Customer Loyalty and Long-Term Business Success
The main insight you can glean from Net Promoter Score surveys is how loyal your costumes are, and of course, how many customers can damage your reputation.
Through more detailed questions, you can pinpoint the reasons behind your customers’ satisfaction or dissatisfaction with your company as a whole or a particular component.
This allows you to innovate better, augment your offerings and fix any bugs (whether it’s with an online experience, a salesperson or any other feature). As mentioned above briefly, one of the benefits of this type of survey is its versatility; it can be used to measure satisfaction with just about anything.
The goal is to use the insights you’ve acquired through this survey to gain loyal customers, the kinds who transcend the notion of “customer,” by becoming brand evangelists.
Frequently asked questions
What is the Net Promoter Score (NPS) survey?
The Net Promoter Score (NPS) survey is a type of survey that seeks to understand customer satisfaction by measuring how likely it is that a customer will recommend a product, company, or service to a friend or associate.
How many questions are included in the NPS survey?
The NPS survey typically requires just one question, which asks: “How likely are you to recommend [company, product, or service name] to a friend or colleague?” Researchers can expand on it, so it resembles a full-fledged survey by adding more relevant questions.
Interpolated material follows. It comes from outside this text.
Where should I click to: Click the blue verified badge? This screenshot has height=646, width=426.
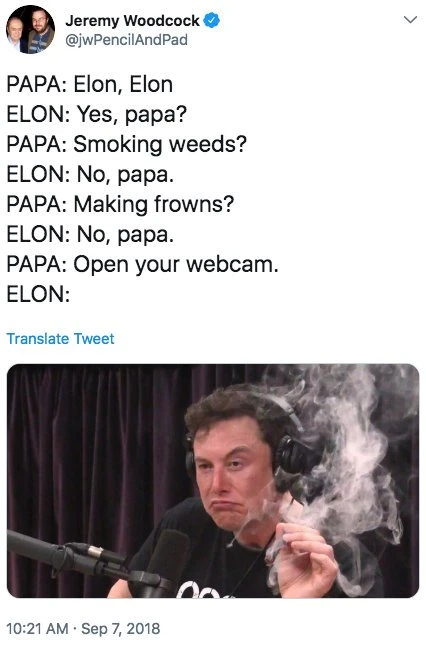click(212, 20)
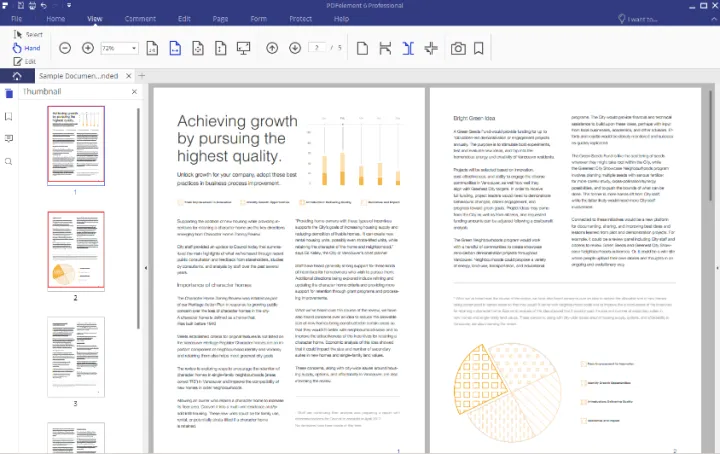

How is the Net Promoter Score calculated?
The Net Promoter Score is calculated by subtracting the percentage of Detractors from the percentage of Promoters. Respondents who gave a Passive response are not included in the calculation. The NPS is then described as a number rather than a percentage.
How can the NPS predict growth?
Studies have demonstrated a correlation between a high NPS and organic growth. Those who achieved high Net Promoter Scores tended to outpace their competitors in organic growth.
What types of businesses can benefit from conducting a NPS survey?
All types of businesses can benefit from using an NPS survey. Brick and mortar stores and online shops can benefit equally, as can those selling any type of product or service.